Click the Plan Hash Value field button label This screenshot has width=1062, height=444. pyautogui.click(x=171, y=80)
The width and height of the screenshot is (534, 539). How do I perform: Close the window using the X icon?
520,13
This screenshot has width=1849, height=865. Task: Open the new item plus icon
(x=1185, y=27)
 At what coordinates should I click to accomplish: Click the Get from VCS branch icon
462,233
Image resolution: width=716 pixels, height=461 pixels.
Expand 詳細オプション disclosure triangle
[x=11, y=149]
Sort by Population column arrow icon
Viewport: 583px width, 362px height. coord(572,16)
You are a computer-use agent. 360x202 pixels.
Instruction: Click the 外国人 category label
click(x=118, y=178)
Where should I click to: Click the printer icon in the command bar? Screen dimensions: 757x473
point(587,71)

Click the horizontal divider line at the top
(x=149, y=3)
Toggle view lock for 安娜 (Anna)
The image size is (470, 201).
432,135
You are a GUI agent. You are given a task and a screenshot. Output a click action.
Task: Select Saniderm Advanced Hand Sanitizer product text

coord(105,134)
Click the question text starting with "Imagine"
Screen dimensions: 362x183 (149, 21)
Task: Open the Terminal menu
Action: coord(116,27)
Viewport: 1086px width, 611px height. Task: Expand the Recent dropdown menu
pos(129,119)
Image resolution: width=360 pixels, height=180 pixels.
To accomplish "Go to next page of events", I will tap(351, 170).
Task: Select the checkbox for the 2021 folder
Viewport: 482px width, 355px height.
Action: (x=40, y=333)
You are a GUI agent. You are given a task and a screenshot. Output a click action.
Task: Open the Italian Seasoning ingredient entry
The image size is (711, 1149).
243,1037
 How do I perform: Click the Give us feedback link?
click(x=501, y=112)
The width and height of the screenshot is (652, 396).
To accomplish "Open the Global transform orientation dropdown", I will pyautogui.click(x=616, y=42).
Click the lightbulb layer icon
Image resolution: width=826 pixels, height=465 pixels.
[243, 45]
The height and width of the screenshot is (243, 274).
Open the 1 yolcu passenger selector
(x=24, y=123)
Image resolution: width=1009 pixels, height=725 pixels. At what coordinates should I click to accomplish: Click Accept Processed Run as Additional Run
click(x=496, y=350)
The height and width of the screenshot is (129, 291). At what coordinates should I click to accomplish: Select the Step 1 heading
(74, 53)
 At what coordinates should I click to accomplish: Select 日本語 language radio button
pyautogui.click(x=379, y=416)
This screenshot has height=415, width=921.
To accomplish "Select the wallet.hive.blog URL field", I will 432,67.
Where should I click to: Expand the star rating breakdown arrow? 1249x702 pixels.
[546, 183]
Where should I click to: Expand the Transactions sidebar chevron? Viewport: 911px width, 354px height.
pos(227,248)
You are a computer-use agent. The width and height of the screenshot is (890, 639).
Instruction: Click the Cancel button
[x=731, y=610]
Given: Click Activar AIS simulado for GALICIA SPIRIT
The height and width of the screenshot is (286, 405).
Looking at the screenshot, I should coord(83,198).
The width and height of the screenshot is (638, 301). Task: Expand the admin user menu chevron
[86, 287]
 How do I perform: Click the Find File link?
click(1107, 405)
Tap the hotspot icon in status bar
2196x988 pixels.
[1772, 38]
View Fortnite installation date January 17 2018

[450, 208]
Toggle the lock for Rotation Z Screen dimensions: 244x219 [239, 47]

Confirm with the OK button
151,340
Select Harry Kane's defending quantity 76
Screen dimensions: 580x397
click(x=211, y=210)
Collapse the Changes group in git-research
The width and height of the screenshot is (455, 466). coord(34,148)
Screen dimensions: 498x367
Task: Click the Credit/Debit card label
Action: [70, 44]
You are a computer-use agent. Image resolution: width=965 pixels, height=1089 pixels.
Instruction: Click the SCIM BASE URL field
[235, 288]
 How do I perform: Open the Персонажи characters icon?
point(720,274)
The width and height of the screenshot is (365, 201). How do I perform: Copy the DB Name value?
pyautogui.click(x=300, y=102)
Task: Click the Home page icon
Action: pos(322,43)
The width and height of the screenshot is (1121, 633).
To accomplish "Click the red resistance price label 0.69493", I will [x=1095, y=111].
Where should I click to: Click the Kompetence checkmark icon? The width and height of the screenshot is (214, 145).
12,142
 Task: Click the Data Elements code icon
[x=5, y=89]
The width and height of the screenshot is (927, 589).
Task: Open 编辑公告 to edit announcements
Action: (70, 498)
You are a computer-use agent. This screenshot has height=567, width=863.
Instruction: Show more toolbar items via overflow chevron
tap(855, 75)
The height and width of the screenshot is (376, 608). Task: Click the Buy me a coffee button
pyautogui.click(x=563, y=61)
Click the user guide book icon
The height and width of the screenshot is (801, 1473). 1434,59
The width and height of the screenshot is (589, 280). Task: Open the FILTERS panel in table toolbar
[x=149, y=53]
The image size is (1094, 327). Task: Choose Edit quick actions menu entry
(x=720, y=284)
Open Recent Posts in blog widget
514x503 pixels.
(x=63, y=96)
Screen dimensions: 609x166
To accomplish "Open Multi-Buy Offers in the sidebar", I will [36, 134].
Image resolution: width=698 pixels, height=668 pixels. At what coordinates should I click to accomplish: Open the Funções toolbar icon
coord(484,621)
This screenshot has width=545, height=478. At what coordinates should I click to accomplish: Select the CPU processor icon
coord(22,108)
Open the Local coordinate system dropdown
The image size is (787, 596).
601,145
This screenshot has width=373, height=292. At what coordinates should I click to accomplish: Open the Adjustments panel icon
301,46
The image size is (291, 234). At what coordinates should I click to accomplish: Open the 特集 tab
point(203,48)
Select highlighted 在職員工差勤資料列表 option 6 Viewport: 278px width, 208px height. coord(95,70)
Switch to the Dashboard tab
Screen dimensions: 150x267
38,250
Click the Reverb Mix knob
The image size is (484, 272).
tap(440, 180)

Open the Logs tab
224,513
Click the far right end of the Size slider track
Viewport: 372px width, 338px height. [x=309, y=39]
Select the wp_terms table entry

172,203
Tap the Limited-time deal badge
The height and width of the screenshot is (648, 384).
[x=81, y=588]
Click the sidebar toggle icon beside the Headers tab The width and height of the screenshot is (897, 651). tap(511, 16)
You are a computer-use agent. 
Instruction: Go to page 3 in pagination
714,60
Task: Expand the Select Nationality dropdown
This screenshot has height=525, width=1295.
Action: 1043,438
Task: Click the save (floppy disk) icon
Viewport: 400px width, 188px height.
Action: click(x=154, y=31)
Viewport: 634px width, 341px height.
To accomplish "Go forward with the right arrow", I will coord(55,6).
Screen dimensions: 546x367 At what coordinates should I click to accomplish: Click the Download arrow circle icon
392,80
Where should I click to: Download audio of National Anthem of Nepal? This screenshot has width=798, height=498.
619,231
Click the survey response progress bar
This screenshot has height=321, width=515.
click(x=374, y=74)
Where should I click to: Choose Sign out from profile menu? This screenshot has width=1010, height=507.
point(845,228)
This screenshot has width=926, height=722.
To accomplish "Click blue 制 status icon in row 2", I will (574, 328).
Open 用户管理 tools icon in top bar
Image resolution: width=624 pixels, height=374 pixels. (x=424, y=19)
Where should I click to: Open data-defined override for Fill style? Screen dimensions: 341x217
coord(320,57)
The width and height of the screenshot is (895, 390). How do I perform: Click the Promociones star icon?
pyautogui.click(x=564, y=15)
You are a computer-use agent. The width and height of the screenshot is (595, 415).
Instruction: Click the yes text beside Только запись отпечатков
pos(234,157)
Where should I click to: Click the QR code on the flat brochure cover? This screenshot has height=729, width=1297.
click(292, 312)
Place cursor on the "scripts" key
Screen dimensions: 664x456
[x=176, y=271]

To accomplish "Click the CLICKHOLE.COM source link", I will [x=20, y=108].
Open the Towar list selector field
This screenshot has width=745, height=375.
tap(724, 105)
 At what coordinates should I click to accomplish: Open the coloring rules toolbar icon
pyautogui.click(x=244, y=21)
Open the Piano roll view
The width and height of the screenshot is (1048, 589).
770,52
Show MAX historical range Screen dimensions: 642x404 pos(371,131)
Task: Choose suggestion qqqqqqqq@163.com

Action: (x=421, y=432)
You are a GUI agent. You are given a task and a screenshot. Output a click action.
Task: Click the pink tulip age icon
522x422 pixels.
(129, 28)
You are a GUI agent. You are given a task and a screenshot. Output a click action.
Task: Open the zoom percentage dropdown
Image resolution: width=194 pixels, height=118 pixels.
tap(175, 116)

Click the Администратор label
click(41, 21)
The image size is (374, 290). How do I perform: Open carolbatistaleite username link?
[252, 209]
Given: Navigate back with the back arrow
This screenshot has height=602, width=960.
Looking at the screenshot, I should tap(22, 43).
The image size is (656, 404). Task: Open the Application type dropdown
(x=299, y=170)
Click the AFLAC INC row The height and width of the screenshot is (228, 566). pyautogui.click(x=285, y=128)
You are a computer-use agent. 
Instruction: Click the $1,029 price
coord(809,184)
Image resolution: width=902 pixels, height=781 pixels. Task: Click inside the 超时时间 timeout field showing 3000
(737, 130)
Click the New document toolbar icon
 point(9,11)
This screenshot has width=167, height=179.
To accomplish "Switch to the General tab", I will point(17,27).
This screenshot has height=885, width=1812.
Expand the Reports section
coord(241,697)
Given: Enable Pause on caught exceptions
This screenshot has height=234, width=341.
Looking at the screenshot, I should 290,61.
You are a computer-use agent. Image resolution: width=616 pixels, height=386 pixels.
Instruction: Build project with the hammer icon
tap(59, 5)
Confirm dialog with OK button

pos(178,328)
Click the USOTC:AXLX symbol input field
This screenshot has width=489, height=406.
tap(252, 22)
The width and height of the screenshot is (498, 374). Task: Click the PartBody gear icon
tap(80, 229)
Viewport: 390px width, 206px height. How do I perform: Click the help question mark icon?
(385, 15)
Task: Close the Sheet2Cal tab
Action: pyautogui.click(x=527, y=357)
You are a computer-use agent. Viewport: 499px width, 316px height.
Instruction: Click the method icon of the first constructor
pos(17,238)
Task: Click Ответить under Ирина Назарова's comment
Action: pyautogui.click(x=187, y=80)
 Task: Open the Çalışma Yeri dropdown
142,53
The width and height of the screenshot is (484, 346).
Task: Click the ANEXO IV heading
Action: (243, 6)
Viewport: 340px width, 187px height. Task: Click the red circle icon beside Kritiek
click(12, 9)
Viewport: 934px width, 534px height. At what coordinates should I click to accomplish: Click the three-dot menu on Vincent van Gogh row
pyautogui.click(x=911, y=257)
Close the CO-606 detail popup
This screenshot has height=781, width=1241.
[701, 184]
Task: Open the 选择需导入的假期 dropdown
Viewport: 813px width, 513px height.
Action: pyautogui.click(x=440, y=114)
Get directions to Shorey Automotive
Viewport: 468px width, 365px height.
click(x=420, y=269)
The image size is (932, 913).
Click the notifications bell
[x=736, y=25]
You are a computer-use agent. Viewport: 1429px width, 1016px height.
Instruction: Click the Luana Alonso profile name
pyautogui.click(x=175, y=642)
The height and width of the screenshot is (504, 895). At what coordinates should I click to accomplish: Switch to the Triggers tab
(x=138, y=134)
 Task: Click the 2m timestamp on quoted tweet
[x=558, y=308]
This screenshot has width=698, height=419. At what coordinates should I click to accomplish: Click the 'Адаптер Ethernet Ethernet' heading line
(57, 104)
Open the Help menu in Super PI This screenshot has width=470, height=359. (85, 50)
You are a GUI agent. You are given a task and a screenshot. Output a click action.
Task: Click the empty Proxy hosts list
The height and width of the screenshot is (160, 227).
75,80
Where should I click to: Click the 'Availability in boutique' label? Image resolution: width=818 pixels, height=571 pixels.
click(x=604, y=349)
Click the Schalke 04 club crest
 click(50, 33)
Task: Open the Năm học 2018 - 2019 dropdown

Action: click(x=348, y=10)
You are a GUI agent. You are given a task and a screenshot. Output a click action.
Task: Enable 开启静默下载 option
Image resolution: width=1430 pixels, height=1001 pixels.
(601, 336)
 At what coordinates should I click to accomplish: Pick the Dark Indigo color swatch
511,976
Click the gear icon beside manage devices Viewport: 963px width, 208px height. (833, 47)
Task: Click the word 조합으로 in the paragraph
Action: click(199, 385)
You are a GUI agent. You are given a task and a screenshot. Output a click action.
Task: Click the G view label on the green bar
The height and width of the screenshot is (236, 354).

- - - - -

**WORK REQUEST**
Restate word for word the lines above, beginning at the first one and ending at the line that carries "Image resolution: width=360".

**RESULT**
Click the Plan Hash Value field button label This screenshot has width=1062, height=444. pyautogui.click(x=171, y=80)
The width and height of the screenshot is (534, 539). How do I perform: Close the window using the X icon?
520,13
This screenshot has width=1849, height=865. Task: Open the new item plus icon
(x=1185, y=27)
 At what coordinates should I click to accomplish: Click the Get from VCS branch icon
462,233
Image resolution: width=716 pixels, height=461 pixels.
Expand 詳細オプション disclosure triangle
[x=11, y=149]
Sort by Population column arrow icon
Viewport: 583px width, 362px height. coord(572,16)
You are a computer-use agent. 360x202 pixels.
Instruction: Click the 外国人 category label
click(x=118, y=178)
Where should I click to: Click the printer icon in the command bar? Screen dimensions: 757x473
point(587,71)

Click the horizontal divider line at the top
(x=149, y=3)
Toggle view lock for 安娜 (Anna)
The image size is (470, 201).
432,135
You are a GUI agent. You are given a task and a screenshot. Output a click action.
Task: Select Saniderm Advanced Hand Sanitizer product text

coord(105,134)
Click the question text starting with "Imagine"
Screen dimensions: 362x183 (149, 21)
Task: Open the Terminal menu
Action: coord(116,27)
Viewport: 1086px width, 611px height. Task: Expand the Recent dropdown menu
pos(129,119)
Image resolution: width=360 pixels, height=180 pixels.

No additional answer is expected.